5. This November 1, 2022 award of service-based Restricted Stock Units vests in twelve equal quarterly increments beginning February 1, 2023.
6. This November 1, 2023 award of service-based Restricted Stock Units vests in twelve equal quarterly increments beginning February 1, 2024.
7. Concurrent with the award of 6,568 service-based Restricted Stock Units, the Company granted the reporting person additional Restricted Stock Units the number of which that can be earned will be based on performance targets ("Performance RSUs"). If the performance targets are achieved at 100%, the reporting person can receive 7,665 Performance RSUs over the vesting period; the actual number of Performance RSUs received may be more or less depending on whether and to the extent that performance is greater than or less than targets and may be less if the reporting person does not remain employed during the vesting period. Performance RSUs are not reported in Table II; the underlying shares of Performance RSUs will be reported in Table I if and when the Talent and Compensation Committee of the Board of Directors determines that the performance targets have been achieved.
8. This November 1, 2024 award of service-based Restricted Stock Units vests in twelve equal quarterly increments beginning February 1, 2025.
Remarks:
/s/ Scot F. Rogers 11/05/2024
** Signature of Reporting Person Date
Reminder: Report on a separate line for each class of securities beneficially owned directly or indirectly.

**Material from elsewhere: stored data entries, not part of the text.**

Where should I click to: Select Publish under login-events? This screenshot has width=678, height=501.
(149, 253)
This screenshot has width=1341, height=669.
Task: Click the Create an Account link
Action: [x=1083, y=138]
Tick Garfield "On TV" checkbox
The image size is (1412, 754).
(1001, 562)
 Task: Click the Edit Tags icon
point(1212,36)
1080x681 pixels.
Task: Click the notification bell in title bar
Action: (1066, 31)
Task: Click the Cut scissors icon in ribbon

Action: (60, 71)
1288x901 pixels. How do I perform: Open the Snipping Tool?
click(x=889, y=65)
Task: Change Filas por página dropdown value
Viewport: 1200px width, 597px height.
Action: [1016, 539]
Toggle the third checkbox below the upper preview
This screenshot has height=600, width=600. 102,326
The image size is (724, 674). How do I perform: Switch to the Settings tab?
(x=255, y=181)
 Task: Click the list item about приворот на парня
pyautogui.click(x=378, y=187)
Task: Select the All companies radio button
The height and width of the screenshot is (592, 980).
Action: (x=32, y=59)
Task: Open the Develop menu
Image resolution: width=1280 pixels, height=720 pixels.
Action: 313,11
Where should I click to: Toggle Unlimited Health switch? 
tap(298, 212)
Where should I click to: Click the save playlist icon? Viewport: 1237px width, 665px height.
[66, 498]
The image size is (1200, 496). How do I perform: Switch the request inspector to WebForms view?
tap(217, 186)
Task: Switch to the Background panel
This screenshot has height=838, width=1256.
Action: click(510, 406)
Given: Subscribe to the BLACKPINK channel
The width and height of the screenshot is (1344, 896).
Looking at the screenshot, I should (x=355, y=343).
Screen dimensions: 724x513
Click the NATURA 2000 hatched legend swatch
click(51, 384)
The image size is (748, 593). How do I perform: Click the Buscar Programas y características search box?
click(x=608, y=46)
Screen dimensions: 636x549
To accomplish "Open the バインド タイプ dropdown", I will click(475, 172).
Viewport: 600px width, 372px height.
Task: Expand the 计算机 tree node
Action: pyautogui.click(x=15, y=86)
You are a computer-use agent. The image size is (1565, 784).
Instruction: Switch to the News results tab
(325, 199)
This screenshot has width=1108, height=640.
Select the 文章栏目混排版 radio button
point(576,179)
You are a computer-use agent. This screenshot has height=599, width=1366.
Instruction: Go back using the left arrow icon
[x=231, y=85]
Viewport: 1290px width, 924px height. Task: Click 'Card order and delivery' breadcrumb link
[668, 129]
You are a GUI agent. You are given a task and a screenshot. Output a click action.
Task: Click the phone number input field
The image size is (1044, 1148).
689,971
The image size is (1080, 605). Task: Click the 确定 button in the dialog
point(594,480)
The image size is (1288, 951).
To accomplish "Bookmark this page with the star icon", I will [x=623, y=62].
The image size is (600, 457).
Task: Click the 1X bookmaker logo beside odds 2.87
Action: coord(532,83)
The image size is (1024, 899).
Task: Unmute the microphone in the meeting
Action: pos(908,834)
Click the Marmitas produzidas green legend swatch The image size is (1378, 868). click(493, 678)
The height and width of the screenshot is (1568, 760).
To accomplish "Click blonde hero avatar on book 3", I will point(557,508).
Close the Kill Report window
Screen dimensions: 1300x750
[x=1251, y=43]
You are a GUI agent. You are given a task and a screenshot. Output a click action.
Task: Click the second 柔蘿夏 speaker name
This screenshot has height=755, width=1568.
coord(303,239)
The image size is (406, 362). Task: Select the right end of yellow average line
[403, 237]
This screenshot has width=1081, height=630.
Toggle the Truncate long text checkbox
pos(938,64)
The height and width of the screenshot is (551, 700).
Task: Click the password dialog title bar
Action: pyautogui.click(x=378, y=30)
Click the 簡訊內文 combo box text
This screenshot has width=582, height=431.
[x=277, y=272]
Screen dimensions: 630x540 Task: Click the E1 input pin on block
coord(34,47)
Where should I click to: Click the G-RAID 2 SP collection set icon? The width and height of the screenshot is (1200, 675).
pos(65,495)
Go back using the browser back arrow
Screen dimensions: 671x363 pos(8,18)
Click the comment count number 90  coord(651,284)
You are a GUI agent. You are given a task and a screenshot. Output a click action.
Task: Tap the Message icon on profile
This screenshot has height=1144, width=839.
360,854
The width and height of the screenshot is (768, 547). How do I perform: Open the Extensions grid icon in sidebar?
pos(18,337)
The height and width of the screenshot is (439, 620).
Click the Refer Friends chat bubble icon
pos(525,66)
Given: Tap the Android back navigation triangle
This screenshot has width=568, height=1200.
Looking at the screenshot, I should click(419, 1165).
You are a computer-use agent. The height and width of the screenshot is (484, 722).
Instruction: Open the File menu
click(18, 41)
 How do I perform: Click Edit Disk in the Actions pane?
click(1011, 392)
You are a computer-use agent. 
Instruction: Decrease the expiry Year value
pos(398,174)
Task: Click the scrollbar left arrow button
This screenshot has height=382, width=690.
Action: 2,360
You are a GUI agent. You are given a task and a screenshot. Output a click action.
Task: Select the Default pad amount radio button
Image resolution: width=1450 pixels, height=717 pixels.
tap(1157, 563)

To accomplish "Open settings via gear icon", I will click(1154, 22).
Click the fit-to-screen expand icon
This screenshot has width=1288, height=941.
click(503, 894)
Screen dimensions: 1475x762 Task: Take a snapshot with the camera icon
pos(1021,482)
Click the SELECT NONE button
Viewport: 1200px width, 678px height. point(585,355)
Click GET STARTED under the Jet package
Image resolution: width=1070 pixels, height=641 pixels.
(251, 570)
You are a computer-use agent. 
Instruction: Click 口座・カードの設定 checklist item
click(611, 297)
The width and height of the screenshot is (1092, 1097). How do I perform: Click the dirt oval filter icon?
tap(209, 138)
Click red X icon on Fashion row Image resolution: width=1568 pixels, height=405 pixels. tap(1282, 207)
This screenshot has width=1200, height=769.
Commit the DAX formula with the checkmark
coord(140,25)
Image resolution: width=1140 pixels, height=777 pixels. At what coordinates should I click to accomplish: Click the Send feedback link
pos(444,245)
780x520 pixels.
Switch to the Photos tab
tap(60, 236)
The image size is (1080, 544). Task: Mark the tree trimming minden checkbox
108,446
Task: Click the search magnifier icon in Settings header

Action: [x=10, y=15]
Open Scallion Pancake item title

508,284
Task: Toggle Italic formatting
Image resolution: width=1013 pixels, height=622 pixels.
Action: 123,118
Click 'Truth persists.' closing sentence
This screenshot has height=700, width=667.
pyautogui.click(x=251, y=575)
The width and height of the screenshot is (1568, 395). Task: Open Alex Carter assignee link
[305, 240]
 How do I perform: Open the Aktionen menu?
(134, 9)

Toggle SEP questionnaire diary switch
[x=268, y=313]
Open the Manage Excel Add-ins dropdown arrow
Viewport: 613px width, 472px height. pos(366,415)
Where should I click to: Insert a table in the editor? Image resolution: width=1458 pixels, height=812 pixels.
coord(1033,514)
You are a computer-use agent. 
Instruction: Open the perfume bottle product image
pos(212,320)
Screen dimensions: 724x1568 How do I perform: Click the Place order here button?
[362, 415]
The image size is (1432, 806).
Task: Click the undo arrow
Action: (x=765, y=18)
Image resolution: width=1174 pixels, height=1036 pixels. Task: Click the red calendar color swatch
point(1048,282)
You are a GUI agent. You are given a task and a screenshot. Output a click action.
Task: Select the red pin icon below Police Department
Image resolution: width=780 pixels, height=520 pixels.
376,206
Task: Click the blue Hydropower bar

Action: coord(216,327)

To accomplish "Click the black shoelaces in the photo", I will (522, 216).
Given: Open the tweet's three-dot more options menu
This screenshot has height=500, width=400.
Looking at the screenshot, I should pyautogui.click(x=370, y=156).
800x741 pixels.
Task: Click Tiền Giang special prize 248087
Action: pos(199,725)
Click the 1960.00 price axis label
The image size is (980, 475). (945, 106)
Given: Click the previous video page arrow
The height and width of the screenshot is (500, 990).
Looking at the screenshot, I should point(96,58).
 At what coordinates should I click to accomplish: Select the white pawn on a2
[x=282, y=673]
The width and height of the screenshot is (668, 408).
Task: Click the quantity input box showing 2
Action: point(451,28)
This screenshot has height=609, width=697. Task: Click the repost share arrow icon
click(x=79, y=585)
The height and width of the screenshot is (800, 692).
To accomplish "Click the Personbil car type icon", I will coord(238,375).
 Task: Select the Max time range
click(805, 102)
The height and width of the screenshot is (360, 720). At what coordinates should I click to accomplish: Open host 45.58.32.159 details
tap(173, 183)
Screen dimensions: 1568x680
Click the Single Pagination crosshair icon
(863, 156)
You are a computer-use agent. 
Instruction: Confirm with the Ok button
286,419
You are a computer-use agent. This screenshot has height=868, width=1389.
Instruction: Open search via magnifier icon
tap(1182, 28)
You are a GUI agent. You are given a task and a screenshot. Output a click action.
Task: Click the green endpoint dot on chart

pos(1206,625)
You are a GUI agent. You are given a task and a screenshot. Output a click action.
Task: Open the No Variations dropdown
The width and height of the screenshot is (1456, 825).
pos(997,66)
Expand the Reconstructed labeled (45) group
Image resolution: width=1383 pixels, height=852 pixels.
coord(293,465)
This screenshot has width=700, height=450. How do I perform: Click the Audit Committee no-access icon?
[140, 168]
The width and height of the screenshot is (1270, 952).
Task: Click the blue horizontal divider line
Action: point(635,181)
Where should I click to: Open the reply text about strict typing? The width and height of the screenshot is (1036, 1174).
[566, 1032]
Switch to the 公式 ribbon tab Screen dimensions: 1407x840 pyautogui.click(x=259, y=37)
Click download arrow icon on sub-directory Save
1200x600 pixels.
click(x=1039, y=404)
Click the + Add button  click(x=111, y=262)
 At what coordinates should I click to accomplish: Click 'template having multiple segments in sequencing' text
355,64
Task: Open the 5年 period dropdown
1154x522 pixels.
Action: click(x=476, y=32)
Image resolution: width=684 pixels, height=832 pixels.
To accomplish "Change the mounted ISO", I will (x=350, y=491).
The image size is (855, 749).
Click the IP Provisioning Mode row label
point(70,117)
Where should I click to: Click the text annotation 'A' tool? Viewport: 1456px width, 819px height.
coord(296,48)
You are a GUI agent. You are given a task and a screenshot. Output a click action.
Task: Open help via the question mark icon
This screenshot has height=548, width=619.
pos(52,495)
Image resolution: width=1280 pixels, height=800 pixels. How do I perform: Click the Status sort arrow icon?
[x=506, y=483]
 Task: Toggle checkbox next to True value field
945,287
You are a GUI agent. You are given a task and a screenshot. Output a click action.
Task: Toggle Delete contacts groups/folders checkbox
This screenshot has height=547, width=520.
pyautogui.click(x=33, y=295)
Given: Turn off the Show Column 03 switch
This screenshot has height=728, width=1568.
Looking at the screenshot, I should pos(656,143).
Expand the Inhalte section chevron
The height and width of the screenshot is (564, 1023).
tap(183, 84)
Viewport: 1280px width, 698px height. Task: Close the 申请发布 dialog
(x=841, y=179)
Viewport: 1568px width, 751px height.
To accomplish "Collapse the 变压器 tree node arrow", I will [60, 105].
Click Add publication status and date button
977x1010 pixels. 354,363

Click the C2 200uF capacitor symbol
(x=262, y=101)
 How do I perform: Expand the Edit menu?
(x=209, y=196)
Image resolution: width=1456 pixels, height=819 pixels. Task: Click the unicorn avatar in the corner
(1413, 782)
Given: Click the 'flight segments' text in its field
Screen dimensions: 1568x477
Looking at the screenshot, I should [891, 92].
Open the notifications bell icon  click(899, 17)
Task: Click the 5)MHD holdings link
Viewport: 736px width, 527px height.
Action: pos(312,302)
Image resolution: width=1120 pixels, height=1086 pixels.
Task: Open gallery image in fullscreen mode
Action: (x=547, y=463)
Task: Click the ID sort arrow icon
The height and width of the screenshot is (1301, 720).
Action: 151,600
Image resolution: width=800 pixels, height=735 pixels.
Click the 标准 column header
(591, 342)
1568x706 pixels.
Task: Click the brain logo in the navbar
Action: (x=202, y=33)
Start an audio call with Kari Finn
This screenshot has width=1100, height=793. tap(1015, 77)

* If the form is filed by more than one reporting person, see Instruction 4 (b)(v).
** Intentional misstatements or omissions of facts constitute Federal Criminal Violations See 18 U.S.C. 1001 and 15 U.S.C. 78ff(a).
Note: File three copies of this Form, one of which must be manually signed. If space is insufficient, see Instruction 6 for procedure.
Persons who respond to the collection of information contained in this form are not required to respond unless the form displays a currently valid OMB Number.